The access point responds by enabling a port for passing only EAP packets from the client to 
an authentication server located on the wired side of the access point. The access point blocks 
all other traffic, such as HTTP, DHCP, and POP3 packets, until the access point can verify the 
clients identity using an authentication server (for example, RADIUS). 
4.The authentication server uses a specific authentication algorithm to verify the clients identity. 
This could be through the use of digital certificates or some other EAP authentication type. 
5.The authentication server will either send an accept or reject message to the access point. 
6.The access point sends an EAP-success packet (or reject packet) to the client. 
7.If the authentication server accepts the client, then the access point will transition the clients 
port to an authorized state and forward additional traffic. 
The important part to know at this point is that the software supporting the specific EAP type 
resides on the authentication server and within the operating system or application “supplicant” 
software on the client devices. The access point acts as a “pass through” for 802.1x messages, 
which means that you can specify any EAP type without needing to upgrade an 802.1x-compliant 
access point. As a result, you can update the EAP authentication type to such devices as token 
cards (Smart Cards), Kerberos, one-time passwords, certificates, and public key authentication, or 
as newer types become available and your requirements for security change. 
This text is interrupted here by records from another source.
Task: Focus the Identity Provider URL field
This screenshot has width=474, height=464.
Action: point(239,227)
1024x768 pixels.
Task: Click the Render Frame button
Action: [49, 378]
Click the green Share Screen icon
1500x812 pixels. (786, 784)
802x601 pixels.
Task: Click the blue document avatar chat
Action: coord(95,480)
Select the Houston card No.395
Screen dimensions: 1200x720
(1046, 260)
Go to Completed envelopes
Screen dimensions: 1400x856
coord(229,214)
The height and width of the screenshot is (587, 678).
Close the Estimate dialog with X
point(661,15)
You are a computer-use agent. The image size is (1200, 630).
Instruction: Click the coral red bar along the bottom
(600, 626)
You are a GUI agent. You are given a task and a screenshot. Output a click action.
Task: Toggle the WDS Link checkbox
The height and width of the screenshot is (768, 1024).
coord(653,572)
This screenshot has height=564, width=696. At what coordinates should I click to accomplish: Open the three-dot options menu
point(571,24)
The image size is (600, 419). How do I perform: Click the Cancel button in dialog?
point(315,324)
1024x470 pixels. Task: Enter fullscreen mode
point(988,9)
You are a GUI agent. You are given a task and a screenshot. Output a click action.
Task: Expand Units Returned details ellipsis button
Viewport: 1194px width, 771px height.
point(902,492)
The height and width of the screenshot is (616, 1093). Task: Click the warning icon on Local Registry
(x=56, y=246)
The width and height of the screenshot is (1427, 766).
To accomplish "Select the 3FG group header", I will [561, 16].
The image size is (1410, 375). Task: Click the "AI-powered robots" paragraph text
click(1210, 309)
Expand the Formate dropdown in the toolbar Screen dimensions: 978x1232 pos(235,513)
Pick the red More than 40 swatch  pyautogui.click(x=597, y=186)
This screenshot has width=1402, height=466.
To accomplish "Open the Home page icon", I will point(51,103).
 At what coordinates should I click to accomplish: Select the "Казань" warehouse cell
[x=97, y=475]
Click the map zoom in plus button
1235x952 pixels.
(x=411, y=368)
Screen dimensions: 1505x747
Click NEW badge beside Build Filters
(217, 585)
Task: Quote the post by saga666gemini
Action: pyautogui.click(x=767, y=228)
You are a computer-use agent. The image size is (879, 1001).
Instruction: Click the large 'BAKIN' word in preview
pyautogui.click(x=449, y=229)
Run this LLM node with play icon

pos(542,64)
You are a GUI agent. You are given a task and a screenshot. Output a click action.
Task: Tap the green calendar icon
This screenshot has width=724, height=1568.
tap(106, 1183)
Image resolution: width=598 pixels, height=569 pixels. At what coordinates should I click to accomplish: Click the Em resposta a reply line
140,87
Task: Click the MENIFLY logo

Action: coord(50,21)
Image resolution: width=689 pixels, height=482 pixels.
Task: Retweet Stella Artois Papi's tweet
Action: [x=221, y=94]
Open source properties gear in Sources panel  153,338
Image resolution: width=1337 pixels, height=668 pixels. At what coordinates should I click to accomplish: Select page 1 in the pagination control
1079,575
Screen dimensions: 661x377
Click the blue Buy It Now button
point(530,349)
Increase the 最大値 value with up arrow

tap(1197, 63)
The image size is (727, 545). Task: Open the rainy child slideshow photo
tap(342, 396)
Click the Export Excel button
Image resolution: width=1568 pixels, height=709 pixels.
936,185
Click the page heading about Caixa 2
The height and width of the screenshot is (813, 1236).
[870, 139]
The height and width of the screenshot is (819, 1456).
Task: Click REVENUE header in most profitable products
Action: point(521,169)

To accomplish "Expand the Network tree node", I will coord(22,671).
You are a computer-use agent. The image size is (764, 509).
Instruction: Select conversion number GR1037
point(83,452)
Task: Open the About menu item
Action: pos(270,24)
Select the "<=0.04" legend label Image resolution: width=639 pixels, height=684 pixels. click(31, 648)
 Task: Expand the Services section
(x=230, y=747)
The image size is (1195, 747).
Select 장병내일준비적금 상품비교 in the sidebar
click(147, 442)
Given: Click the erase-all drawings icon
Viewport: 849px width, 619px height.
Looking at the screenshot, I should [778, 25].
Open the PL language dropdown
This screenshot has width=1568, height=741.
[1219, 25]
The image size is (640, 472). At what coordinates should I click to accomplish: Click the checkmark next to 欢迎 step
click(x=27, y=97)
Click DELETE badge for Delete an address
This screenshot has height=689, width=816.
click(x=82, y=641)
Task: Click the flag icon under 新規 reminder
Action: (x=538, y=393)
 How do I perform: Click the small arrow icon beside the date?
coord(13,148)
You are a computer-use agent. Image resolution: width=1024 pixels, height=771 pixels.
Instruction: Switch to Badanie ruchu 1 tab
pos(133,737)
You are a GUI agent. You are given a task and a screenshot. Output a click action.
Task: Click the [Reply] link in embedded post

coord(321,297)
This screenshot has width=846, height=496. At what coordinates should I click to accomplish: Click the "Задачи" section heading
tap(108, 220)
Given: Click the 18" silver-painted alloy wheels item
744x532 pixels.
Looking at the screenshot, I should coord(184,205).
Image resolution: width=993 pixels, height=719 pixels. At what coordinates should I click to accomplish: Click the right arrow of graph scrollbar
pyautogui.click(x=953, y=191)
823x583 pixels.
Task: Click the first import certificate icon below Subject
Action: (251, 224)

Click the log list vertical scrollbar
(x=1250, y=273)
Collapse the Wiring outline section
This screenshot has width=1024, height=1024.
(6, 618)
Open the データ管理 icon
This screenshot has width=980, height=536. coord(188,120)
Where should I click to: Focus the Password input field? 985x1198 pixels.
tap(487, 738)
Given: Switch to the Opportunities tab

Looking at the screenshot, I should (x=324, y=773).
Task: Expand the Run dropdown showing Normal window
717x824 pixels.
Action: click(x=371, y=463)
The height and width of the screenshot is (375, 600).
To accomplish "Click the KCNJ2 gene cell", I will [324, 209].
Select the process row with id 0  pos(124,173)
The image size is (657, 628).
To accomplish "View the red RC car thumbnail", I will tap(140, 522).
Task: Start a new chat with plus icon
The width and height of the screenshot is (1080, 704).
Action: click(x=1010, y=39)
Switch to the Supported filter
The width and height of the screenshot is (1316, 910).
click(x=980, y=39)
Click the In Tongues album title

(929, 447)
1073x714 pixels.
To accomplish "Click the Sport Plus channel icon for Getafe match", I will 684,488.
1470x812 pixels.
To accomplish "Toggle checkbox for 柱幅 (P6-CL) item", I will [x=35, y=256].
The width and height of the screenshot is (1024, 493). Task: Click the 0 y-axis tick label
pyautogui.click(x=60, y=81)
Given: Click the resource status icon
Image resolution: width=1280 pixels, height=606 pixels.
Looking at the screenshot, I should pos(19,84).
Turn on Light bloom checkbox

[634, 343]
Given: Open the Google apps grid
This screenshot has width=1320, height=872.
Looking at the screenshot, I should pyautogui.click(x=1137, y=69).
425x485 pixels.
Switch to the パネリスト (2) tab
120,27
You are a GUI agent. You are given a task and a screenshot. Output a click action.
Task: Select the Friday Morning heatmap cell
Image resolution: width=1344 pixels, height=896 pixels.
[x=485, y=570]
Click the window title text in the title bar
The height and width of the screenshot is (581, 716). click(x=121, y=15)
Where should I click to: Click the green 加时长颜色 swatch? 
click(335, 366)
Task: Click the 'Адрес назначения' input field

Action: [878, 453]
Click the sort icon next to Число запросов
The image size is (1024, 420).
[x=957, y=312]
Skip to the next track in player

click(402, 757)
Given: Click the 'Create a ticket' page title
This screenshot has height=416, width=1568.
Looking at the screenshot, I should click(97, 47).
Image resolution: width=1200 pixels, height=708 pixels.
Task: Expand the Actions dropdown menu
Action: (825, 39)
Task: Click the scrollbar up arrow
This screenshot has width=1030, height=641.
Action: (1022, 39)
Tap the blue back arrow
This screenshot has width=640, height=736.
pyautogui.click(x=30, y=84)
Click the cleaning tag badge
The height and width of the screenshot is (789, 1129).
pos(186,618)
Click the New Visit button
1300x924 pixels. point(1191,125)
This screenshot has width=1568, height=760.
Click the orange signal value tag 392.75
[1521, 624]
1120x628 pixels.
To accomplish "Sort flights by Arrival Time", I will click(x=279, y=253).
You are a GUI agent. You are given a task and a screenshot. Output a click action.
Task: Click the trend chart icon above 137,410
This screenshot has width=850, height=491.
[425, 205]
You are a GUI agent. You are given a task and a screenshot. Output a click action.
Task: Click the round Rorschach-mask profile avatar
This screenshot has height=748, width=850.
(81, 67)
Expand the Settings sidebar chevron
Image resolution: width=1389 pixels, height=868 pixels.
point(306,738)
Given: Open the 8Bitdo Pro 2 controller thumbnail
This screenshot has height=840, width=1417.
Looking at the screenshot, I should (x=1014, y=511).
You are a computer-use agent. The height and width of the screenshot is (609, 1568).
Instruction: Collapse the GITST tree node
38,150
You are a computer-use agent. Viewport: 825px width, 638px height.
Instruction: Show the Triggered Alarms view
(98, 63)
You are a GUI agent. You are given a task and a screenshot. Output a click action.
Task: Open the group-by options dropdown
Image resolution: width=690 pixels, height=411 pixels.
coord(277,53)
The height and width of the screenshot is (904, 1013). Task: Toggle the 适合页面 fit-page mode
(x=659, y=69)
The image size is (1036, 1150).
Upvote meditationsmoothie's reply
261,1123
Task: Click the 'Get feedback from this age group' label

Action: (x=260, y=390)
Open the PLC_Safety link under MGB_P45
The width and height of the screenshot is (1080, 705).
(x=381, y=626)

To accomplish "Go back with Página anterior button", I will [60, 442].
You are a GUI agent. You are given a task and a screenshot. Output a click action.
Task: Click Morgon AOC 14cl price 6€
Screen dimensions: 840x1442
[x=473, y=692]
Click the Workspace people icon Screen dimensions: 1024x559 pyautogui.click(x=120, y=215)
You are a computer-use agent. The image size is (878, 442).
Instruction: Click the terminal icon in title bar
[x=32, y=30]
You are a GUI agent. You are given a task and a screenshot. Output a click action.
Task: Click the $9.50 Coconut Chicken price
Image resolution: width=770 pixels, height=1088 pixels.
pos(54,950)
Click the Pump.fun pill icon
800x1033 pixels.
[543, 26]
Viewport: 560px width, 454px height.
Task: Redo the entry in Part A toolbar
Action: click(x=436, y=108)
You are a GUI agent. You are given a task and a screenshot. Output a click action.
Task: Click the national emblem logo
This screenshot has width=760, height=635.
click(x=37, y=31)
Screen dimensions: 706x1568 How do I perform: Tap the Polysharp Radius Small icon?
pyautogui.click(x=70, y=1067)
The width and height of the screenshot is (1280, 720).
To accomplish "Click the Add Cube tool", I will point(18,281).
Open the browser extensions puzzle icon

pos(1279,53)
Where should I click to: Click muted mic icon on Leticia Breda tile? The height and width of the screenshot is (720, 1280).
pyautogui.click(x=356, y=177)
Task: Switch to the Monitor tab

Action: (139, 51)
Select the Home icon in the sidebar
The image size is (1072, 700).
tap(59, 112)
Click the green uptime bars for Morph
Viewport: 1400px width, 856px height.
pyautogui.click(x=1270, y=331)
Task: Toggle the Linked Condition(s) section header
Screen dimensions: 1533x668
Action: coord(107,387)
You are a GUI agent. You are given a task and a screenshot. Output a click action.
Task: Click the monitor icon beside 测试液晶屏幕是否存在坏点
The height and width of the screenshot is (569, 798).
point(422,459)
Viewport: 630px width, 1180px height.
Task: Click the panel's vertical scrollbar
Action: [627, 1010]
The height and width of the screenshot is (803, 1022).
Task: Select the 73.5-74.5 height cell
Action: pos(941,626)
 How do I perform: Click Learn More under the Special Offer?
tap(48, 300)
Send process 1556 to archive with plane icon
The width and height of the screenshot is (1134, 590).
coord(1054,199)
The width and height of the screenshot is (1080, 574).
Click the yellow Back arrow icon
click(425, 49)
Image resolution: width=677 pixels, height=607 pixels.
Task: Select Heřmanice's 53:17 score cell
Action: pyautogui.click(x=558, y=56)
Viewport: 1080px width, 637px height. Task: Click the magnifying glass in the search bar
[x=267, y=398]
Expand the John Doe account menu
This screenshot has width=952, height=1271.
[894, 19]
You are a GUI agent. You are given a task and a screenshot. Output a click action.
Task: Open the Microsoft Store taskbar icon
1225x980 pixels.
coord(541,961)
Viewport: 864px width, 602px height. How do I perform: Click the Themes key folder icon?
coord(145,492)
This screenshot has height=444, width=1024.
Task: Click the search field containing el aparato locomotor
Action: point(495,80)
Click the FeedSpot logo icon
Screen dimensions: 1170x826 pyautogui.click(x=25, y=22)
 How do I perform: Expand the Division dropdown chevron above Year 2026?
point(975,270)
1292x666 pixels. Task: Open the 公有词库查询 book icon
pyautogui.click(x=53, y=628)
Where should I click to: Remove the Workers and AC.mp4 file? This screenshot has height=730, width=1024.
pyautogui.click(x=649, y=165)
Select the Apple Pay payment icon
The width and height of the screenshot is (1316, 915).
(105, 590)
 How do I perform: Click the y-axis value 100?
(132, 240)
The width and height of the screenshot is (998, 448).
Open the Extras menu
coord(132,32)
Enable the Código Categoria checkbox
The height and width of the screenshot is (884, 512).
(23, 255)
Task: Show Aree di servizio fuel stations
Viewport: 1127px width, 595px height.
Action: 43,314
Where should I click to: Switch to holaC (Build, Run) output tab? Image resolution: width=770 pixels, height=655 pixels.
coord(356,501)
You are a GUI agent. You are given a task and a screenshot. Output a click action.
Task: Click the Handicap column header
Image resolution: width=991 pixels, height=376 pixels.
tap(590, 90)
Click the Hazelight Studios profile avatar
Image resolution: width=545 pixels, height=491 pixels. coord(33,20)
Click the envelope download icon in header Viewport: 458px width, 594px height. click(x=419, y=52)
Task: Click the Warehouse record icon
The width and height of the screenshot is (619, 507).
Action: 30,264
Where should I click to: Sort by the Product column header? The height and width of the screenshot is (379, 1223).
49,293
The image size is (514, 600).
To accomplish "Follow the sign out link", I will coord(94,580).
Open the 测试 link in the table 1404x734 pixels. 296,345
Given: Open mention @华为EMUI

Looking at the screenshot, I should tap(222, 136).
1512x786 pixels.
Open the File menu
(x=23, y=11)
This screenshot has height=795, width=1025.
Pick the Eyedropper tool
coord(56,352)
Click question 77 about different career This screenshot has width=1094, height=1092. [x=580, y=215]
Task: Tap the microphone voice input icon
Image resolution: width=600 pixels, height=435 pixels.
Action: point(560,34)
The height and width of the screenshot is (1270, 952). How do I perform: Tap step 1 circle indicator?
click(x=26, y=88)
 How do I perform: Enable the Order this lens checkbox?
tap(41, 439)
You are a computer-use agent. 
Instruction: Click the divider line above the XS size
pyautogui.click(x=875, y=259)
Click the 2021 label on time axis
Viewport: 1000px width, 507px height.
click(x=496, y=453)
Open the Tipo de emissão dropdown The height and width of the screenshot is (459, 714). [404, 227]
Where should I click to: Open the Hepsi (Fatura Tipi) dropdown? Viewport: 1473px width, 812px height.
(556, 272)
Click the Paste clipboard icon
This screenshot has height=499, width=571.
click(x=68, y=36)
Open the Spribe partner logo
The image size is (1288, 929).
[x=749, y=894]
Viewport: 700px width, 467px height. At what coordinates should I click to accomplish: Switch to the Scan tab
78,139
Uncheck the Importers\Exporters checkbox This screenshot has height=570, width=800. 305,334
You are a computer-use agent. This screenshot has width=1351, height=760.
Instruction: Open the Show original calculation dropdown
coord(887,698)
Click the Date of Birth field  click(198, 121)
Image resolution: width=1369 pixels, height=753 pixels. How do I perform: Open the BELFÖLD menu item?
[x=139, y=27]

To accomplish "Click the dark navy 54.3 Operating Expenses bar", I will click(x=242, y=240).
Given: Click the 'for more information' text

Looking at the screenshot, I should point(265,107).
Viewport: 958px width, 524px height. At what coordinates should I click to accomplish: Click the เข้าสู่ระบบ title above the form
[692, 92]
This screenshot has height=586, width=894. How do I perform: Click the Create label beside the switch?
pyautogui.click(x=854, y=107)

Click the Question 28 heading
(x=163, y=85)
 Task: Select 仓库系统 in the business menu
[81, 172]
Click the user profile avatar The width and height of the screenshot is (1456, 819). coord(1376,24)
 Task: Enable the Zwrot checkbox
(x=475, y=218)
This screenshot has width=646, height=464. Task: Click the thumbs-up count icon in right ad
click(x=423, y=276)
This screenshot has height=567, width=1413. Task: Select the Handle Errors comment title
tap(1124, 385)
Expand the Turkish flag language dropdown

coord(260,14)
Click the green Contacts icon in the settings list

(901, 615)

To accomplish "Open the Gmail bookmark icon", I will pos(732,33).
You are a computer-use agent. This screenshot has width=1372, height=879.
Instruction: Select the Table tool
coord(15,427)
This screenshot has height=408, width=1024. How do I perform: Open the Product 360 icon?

WPA/WPA2 Data Encryption Key Management
With 802.1x, the rekeying of unicast encryption keys is optional. Additionally, 802.11 and 802.1x 
provide no mechanism to change the global encryption key used for multicast and broadcast 
traffic. With WPA/WPA2, rekeying of both unicast and global encryption keys is required. 
For the unicast encryption key, the Temporal Key Integrity Protocol (TKIP) changes the key for 
every frame, and the change is synchronized between the wireless client and the wireless access 
point (AP). For the global encryption key, WPA includes a facility (the Information Element) for 
the wireless AP to advertise the changed key to the connected wireless clients.
If configured to implement dynamic key exchange, the 802.1x authentication server can return 
session keys to the access point along with the accept message. The access point uses the session 
keys to build, sign and encrypt an EAP key message that is sent to the client immediately after 
sending the success message. The client can then use contents of the key message to define 
applicable encryption keys. In typical 802.1x implementations, the client can automatically change 
encryption keys as often as necessary to minimize the possibility of eavesdroppers having enough 
time to crack the key in current use.